Some traditions happen accidentally. I have a brother who became allergic to turkey later in life. We had to start adding different meats to the Thanksgiving table in addition to the turkey. One year my mom made beef brisket. Now everyone wants to eat the brisket and I have been threatened with my life if I don’t continue this new tradition. Every year there is almost zero brisket left over. Most of that turkey is turned into sandwiches and soup. An accidental tradition!
Some traditions are born of a change in circumstance. Some of this is organic. As families grow, they enlarge and eventually break off in to smaller family groups and it repeats. Some of this is caused by family relations (as in one or more parties involved no longer communicate in a healthy way) and some by geography (people move). Traditions can change and evolve but there is benefits to this…the new gives you a chance to create meaning.
When to Abandon a Tradition
Just because a tradition exists doesn’t mean you can’t shut it down. You should give up a tradition when it is no longer working for the majority (yes, there is always that one family member who has to be a whiney hiney because they don’t like something. If you are that whiney hiney, quit putting a damper on everybody else’s good time.). It needs to be a little democratic (the polite and civil kind of democracy). At least hear everyone out for the best results. Dictatorships just inspire coups.
You should also abandon a tradition if it brings up negative memories or emotions. A friend of mine grew up with his parent’s annual attempt at recreating the famous Norman Rockwell moment of carving the turkey. What happened in reality was a less than stellar imitation that devolved into a high octane marital dispute. This memory left a bitter taste in his mouth. So on Thanksgiving at his house, the turkey is sliced and diced behind the scenes and served up on a platter ready to go. No turkey tension. It was a tradition whose time was up.
Traditions All Year Long
As much as the holidays are ripe for adding traditions, sprinkle a few in throughout the year to create other special memories for your family to draw from.
The previously mentioned birthday letters and last day of school parties are good examples. Make sure that whatever you pick means something to you and your family. There are other holidays or you can create milestone traditions (created round graduation, celebrating your child’s first job, or a certain birthday etc.). Even ask your kids if there is something they want to turn into a tradition.

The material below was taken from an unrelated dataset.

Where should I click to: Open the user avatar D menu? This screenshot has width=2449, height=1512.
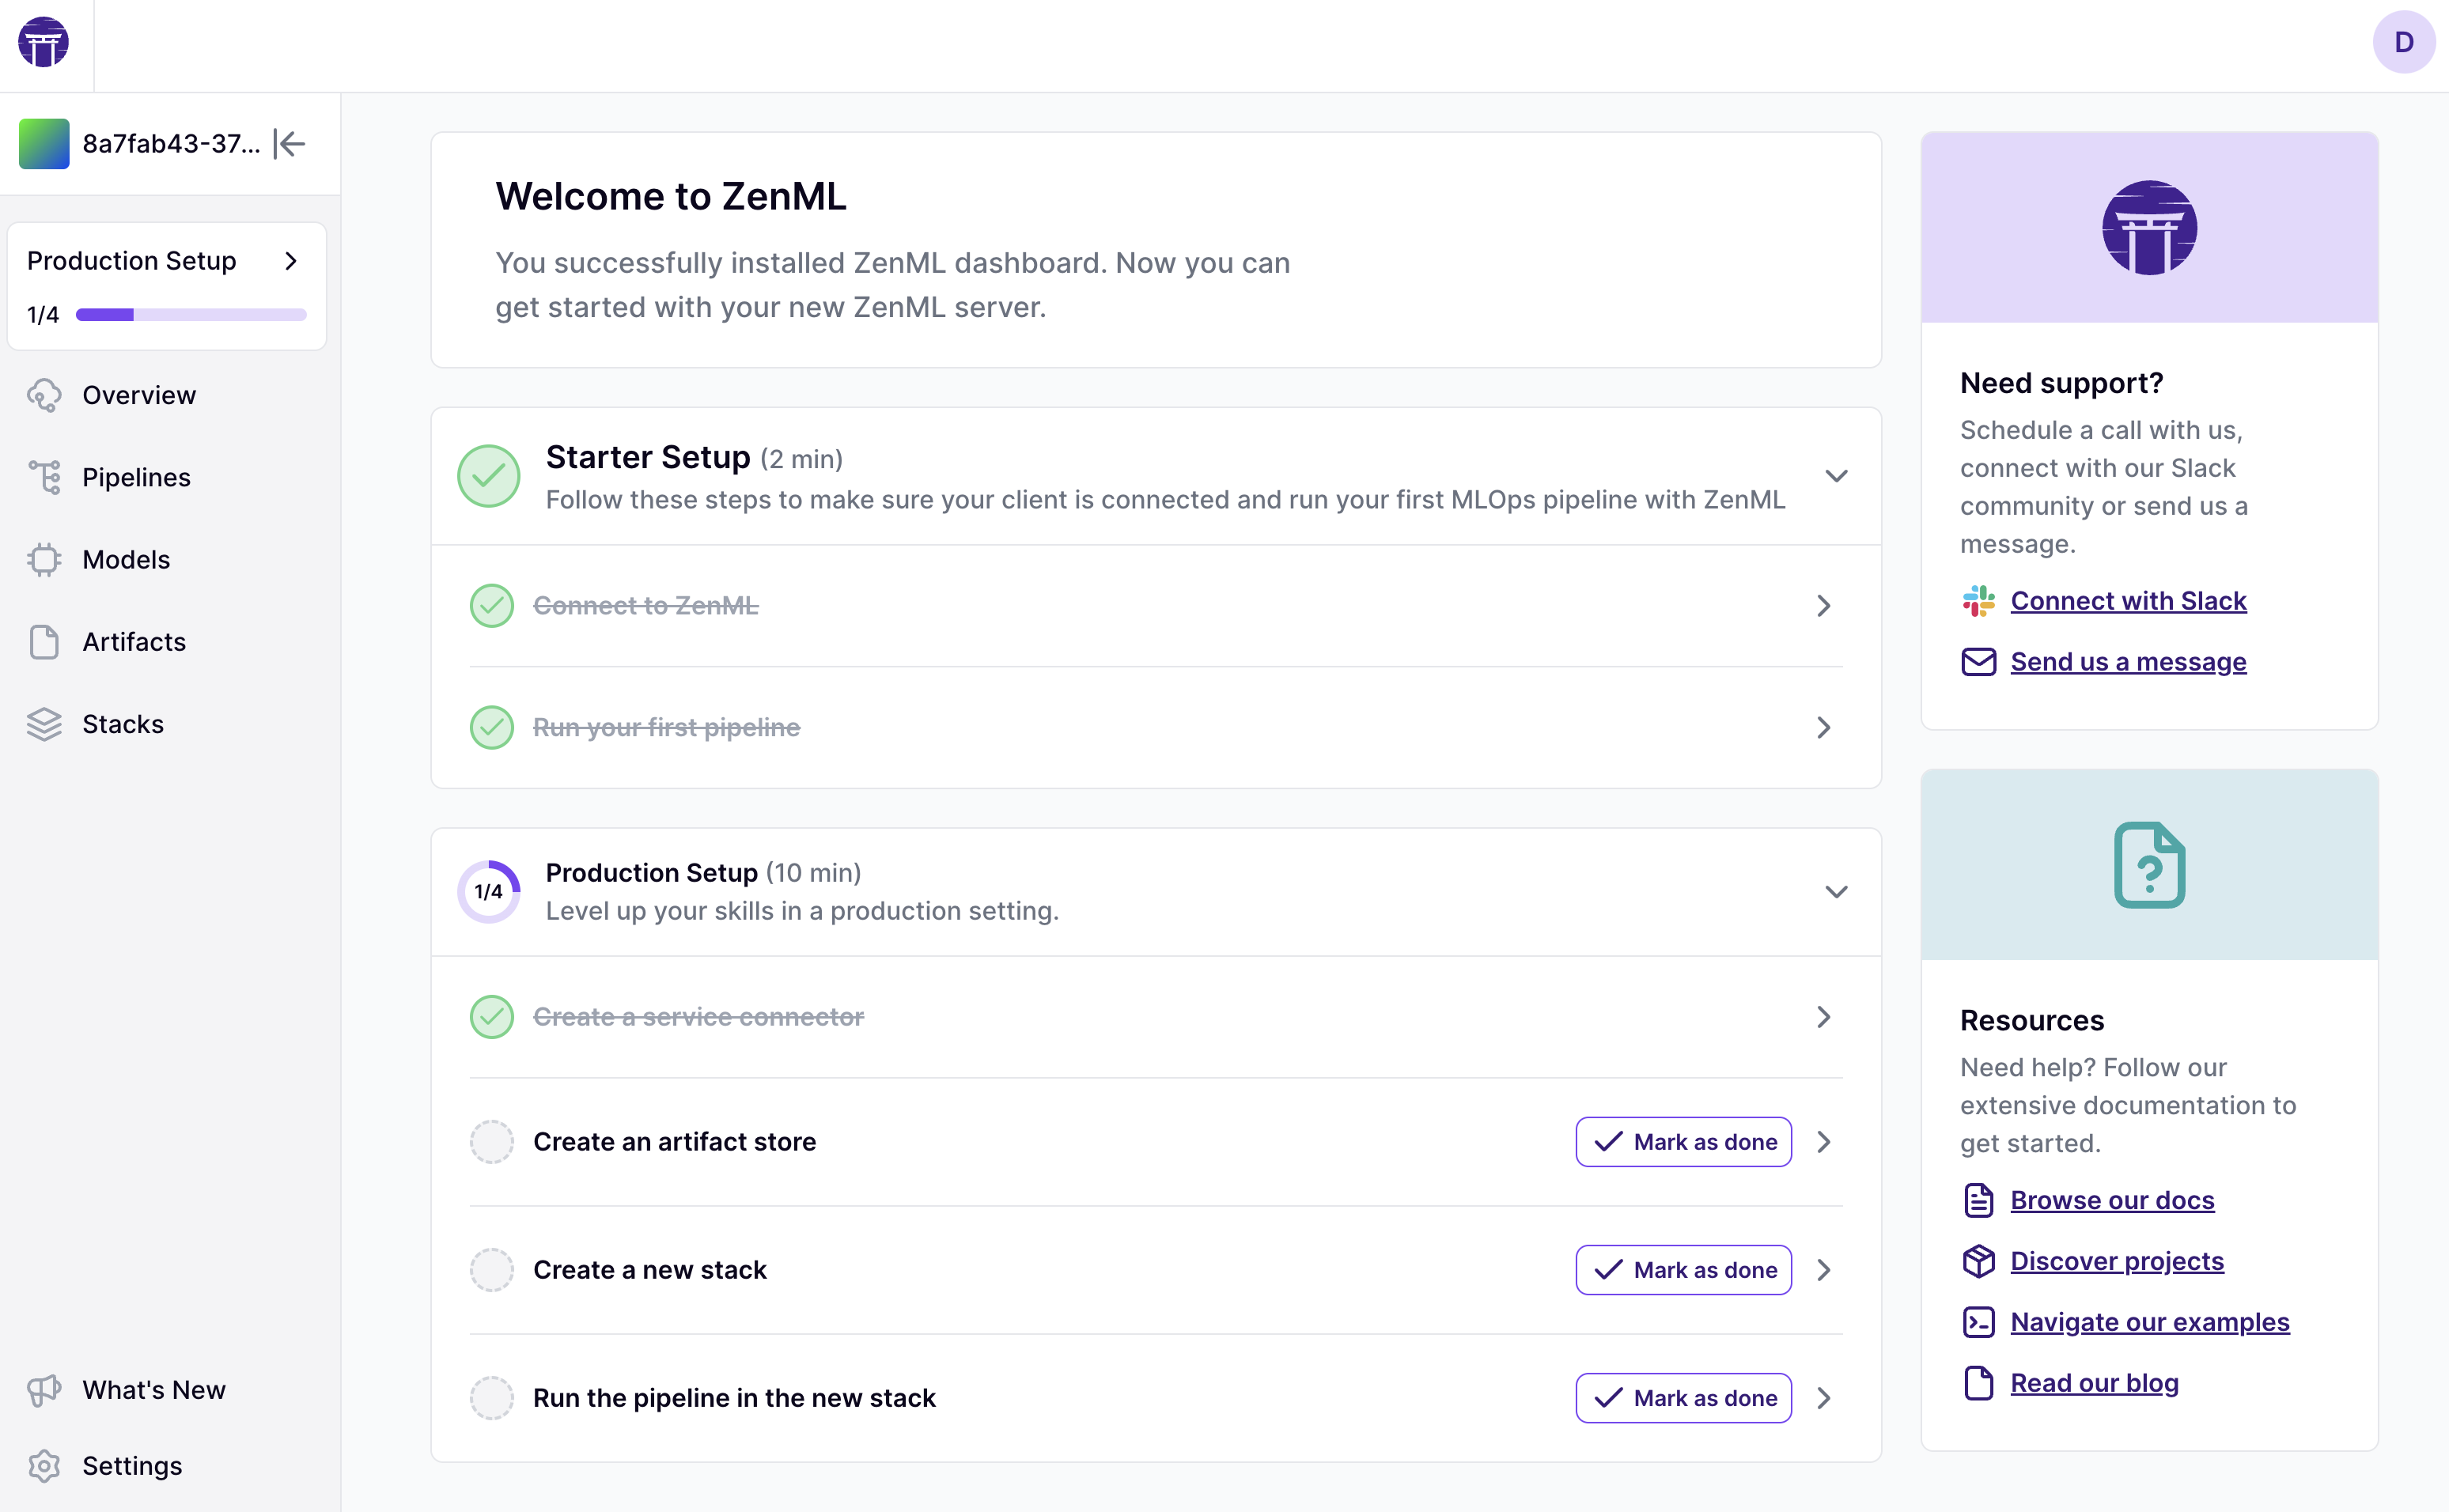click(x=2403, y=43)
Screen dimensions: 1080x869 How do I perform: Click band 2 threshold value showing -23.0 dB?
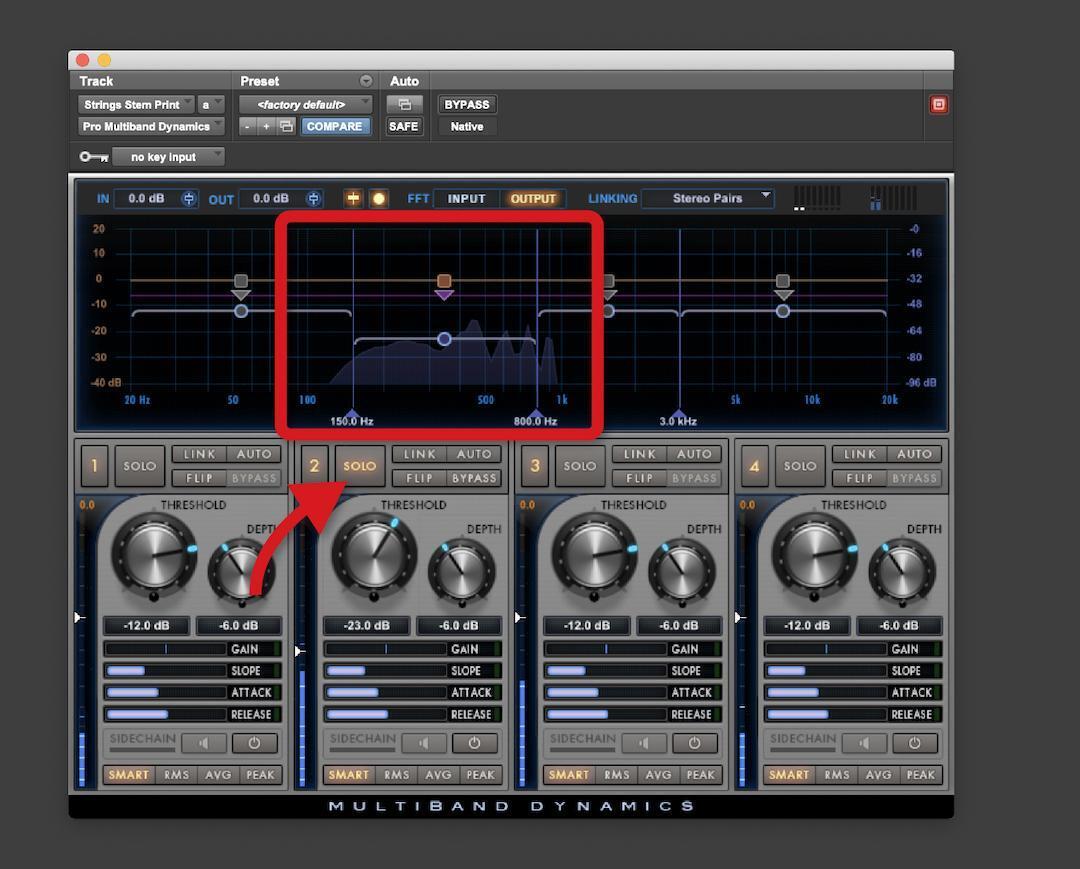point(366,625)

Don’t forget little daily traditions like the bedtime routines (reading, chatting, laughing), the “Hi, Honey, I’m home!”, and saying ‘I love you’ when it’s light’s out. Those little traditions seem so tiny but it would leave a big hole if they weren’t there.
Make your traditions personal and make them mean something to you. Even if it just means a time to be silly.
Here are some others that we employ…on display for your inspiration…
*Do Nothing Day- a midwinter pajama day, where we do nothing.
*Backwards Dinner- on a very hot random day in the summer we eat dessert first, usually ice cream, and then eat dinner only if we have room for it later.
*Mother’s Day- I get an annual Mother’s Day Nap
*Father’s Day- The Mister gets his nap.
*Birthdays- Birthday Boy/Girl gets to make the menu for dinner
*The day after Thanksgiving we do not leave the house…we listen to Christmas Carols and decorate for Christmas
What family traditions are your favorite? What ideas do you have for a new one you might want to start?